Dennoch plädiert Sternad dafür, alles zu unternehmen, um die Ausbreitung des Corona-Virus zu verhindern. Er warnt auch davor, die Sperrstunden-Regelung so auszulegen, dass Gäste nach 23 Uhr noch im Lokal bleiben können. (Anm.: Der Wortlaut der Verordnung besagt, dass zwischen 6 und 23 Uhr Lokale nicht betreten werden dürfen).

Schanigarten 365

»Sacher«-Chef Matthias Winkler berichtet dem Falstaff von einer Idee, mit der man den Wirten unbürokratisch und nachhaltig helfen könnte: »Lassen wir die Schanigärten diesen Winter stehen!«. Hoteldirektor Reiner Heilmann steht argumentativ beiseite und berichtet von Kosten im mittleren fünfstelligen Bereich, die alleine für den Auf- und Abbau der Schanigärten anfallen. 

Winkler ergänzt: »Wirte sind teils schwer von Corona getroffen, im wirtschaftlichen Sinne lebensbedrohend.« Mit dieser einfachen Maßnahme bleiben vor Ansteckung sichere Plätze im Freien erhalten, es werden Arbeitsplätze gesichert und es verursacht keine Kosten. Das würde der Gastronomie wirklich helfen und soll auch nur einen Winter lang getestet und später evaluiert werden.
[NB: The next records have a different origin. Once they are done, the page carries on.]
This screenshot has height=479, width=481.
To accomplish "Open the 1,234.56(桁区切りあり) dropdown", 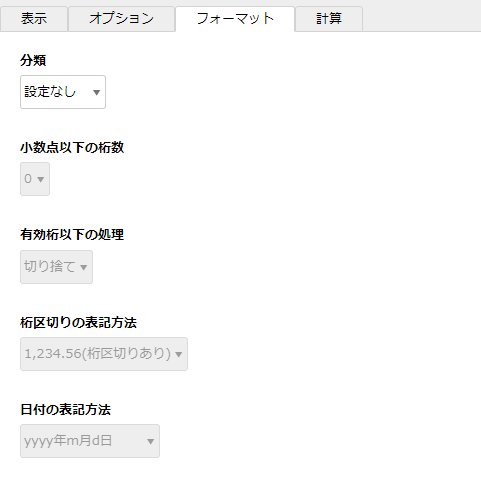I will pyautogui.click(x=104, y=354).
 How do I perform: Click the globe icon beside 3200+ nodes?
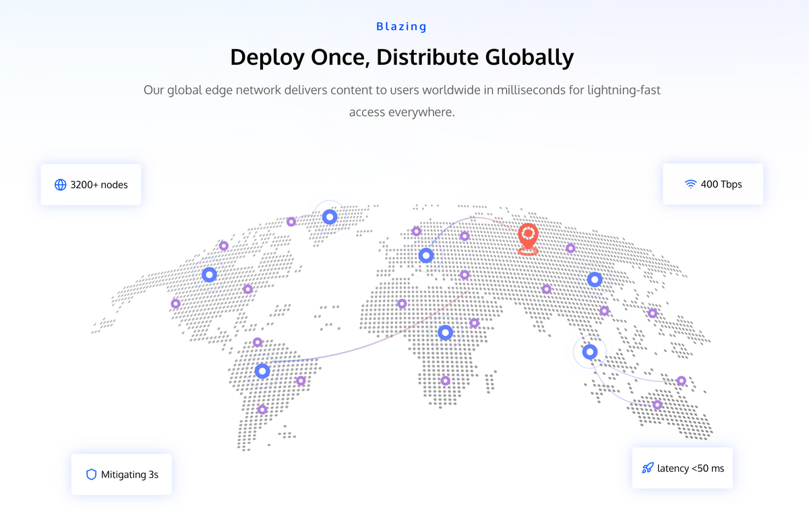(61, 185)
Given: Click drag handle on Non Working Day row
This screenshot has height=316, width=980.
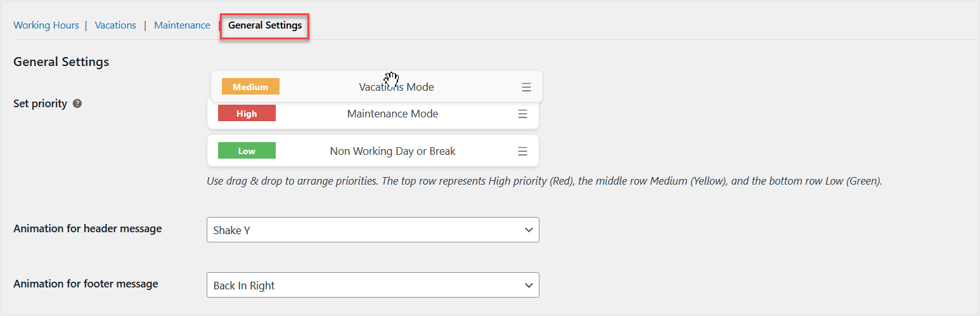Looking at the screenshot, I should coord(522,152).
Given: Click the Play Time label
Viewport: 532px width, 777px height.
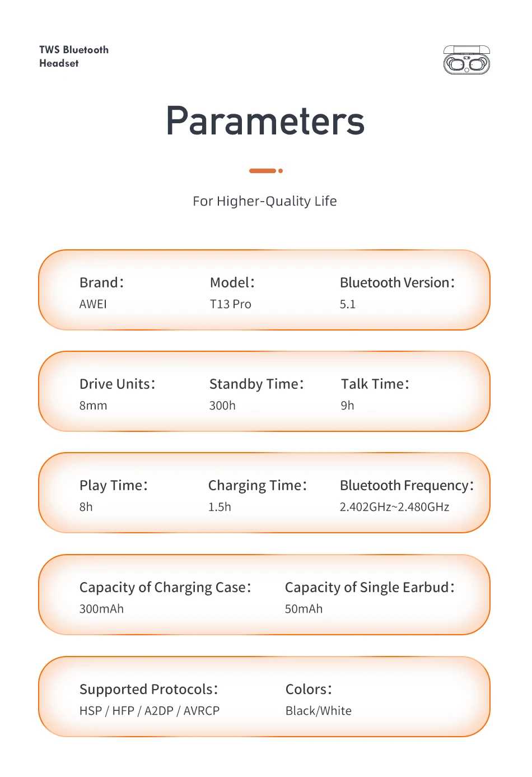Looking at the screenshot, I should pyautogui.click(x=113, y=486).
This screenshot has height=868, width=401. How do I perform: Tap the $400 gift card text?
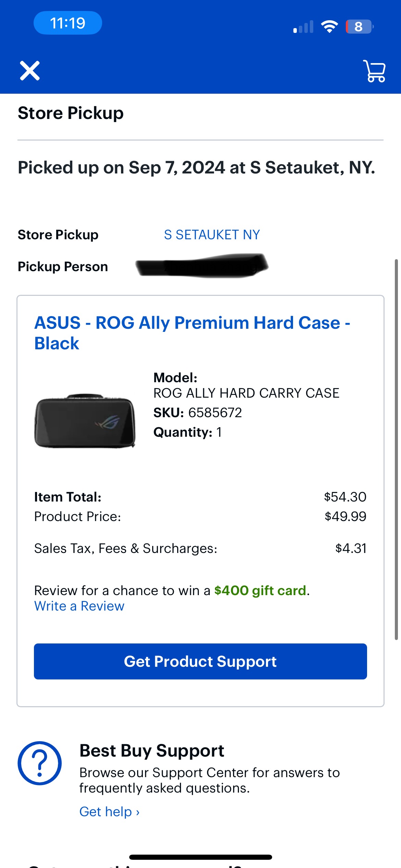(x=260, y=590)
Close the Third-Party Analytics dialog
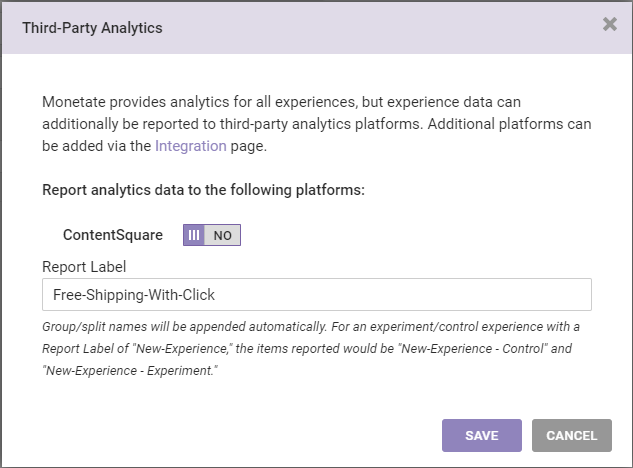 pos(610,25)
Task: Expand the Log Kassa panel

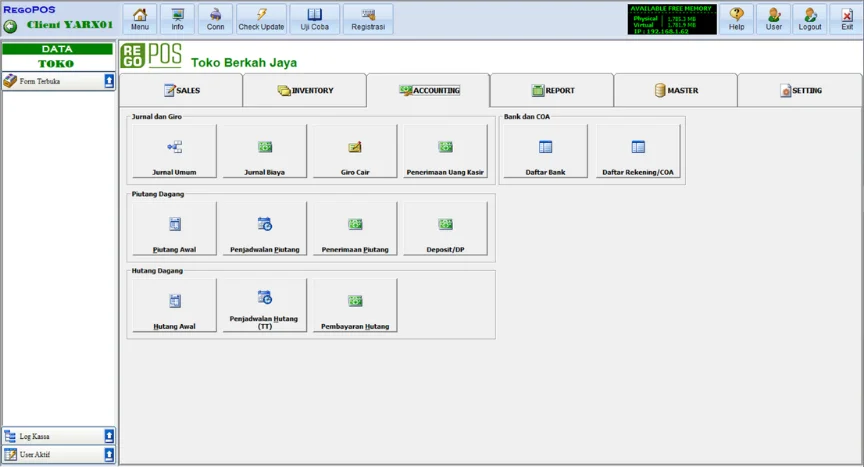Action: click(109, 436)
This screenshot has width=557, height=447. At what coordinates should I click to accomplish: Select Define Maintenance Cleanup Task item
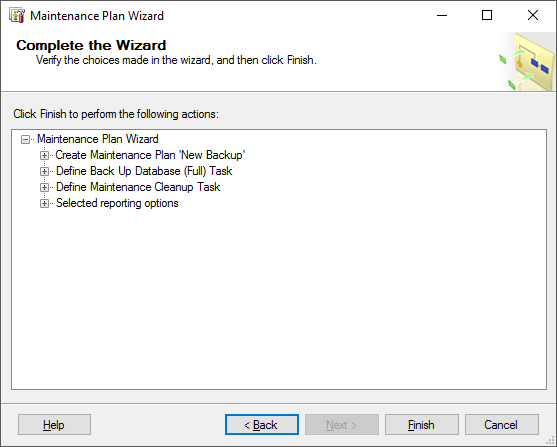click(138, 187)
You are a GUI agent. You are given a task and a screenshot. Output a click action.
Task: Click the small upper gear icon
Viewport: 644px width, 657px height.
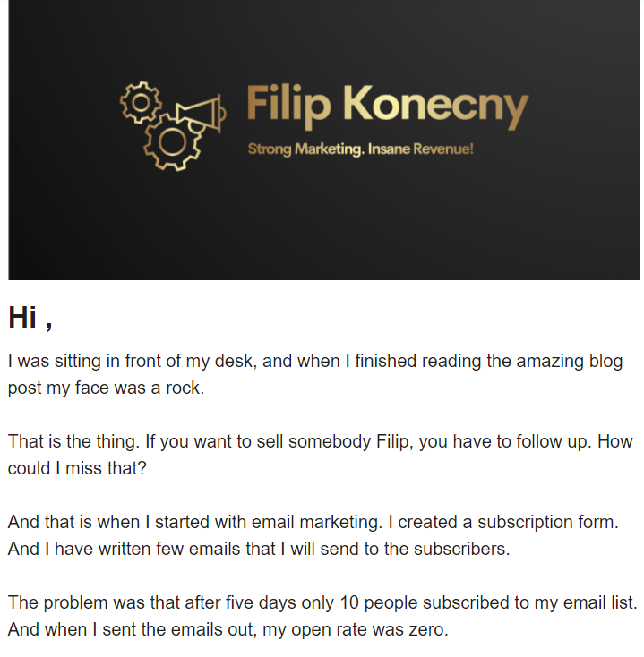[139, 102]
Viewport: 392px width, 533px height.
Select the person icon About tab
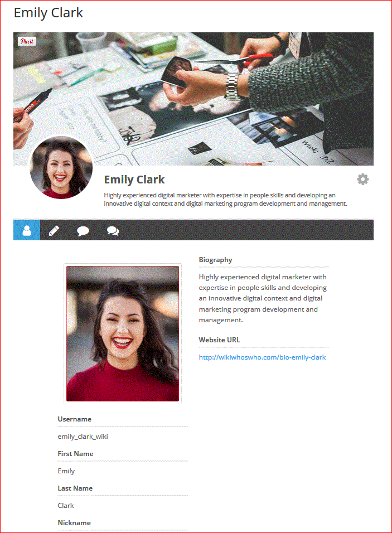tap(27, 230)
In anderen Metropolen wie Mailand, Rom oder Paris ist es schon längst Usus und auch das Argument, dass es wegen Schneeräumung nicht möglich sei lässt Winkler nicht gelten: »Wenn es Kopenhagen schafft, schaffen wir`s im milden Winter auch!«

Cocktailbars hart getroffen

Für die heimische Barszene ist genau diese verordnete Sperrstunde das größte Problem. Nicht nur, dass man nur einen Bruchteil der Gäste empfangen darf, wenn das meiste Geschäft gemacht wird, muss man zusperren. »Das ist genau zu unserer Prime-Time«, sagt der international ausgezeichnete Barkeeper Damir Busic, der die beliebte Bar »Liquid Diary« im Innsbrucker Zentrum betreibt. Er berichtet von großem Stress, der die konsequente Einhaltung der verfrühten Sperrstunde mit sich bringt und außerdem von einigen Gästen, die zuvor »auf Druck« konsumieren, was die Sinnhaftigkeit dieser Regelung fraglich erscheinen lässt. 

»Jetzt müssen wir alle zusammen halten«, führt Busic weiter aus und fordert seine Kollegen auf, die Sperrstundenregelung bis zu einer offiziellen Aufhebung konsequent einzuhalten. Trotz der schwierigen Zeit verbreitet der leidenschaftliche Gastgeber gute Stimmung, hofft aber dennoch auf eine baldige Lockerung der Maßnahmen.